Algerian authorities have a track record of resorting to criminal prosecutions against bloggers, journalists and media figures for peaceful speech, using articles in the penal code criminalizing “offending the president,” “insulting state officials” or “denigrating Islam.” They have also prosecuted labor activists who organized or called for peaceful demonstrations on charges such as “unauthorized gathering,” and they continue to ban demonstrations in Algiers.

During its UPR in 2012, the Algerian government responded positively to key recommendations on important human rights problems such as freedom of speech and association, but without tangibly improving the state of public freedoms.
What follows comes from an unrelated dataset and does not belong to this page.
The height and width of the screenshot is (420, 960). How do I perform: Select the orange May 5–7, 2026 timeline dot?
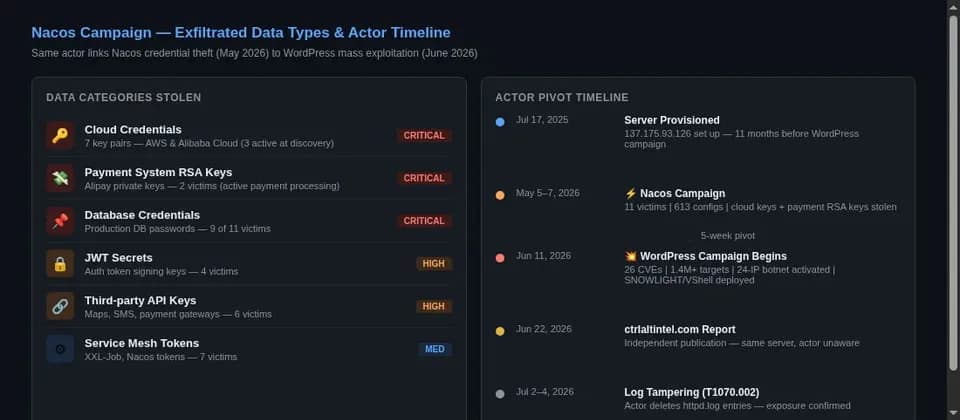[500, 195]
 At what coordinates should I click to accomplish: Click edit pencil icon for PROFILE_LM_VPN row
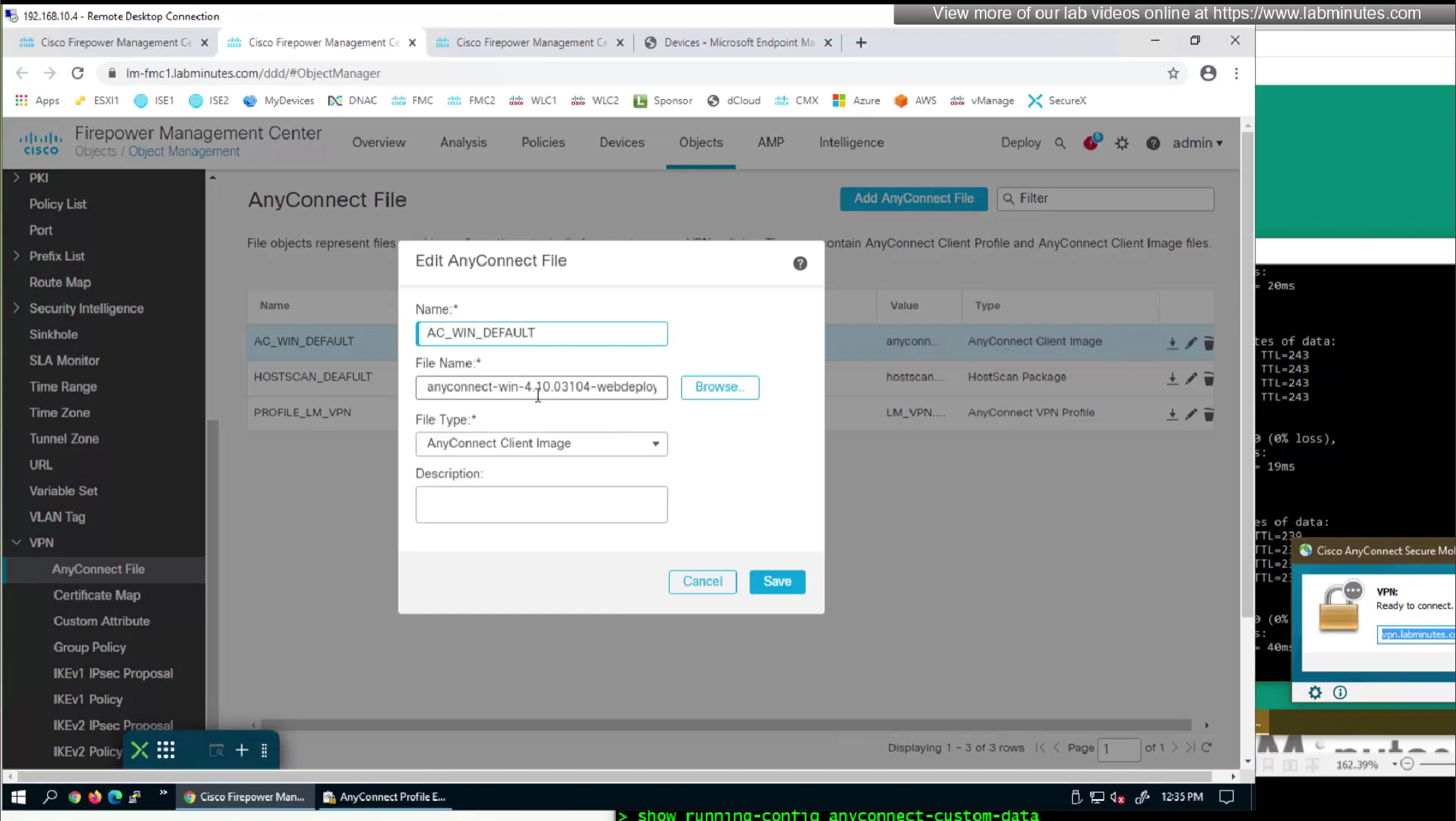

Nevertheless, Algeria did adopt legislation specifically criminalizing domestic violence in 2015, thus implementing several UPR recommendations to strengthen its efforts to combat violence against women. While this law is a welcome step, Algeria needs a more comprehensive legal framework to prevent domestic violence, assist survivors, and prosecute offenders. 

Human Rights Watch urges Algeria to accept key recommendations on freedom of speech, assembly and association. In particular, it should accept the recommendation to revise or repeal Law 12-06 on associations, a law extensively used by the government to restrict freedom of association. They should also accept to facilitate the issuance of visas and accreditations without restriction to representatives of international organizations defending human rights and to foreign journalists, and reply favorably to the pending requests of the UN human rights experts and mechanisms to visit Algeria. Despite affirming, in its 2012 UPR review, that its laws are in line with international standards on freedom of speech, Algeria still has prison sentences in its legislation for nonviolent speech offenses, such as for insults and defamation. These articles were used during the review period to prosecute over a dozen people, some of whom went to prison.

Since 2016, Algeria has prosecuted more than 266 Ahmadis, a minority religious group, and sentenced more than a hundred to prison sentences.  It is more than ever important that Algeria respects the international conventions it has signed, which guarantee freedom of religion and conscience and prohibit arbitrary interference by the state in people’s beliefs.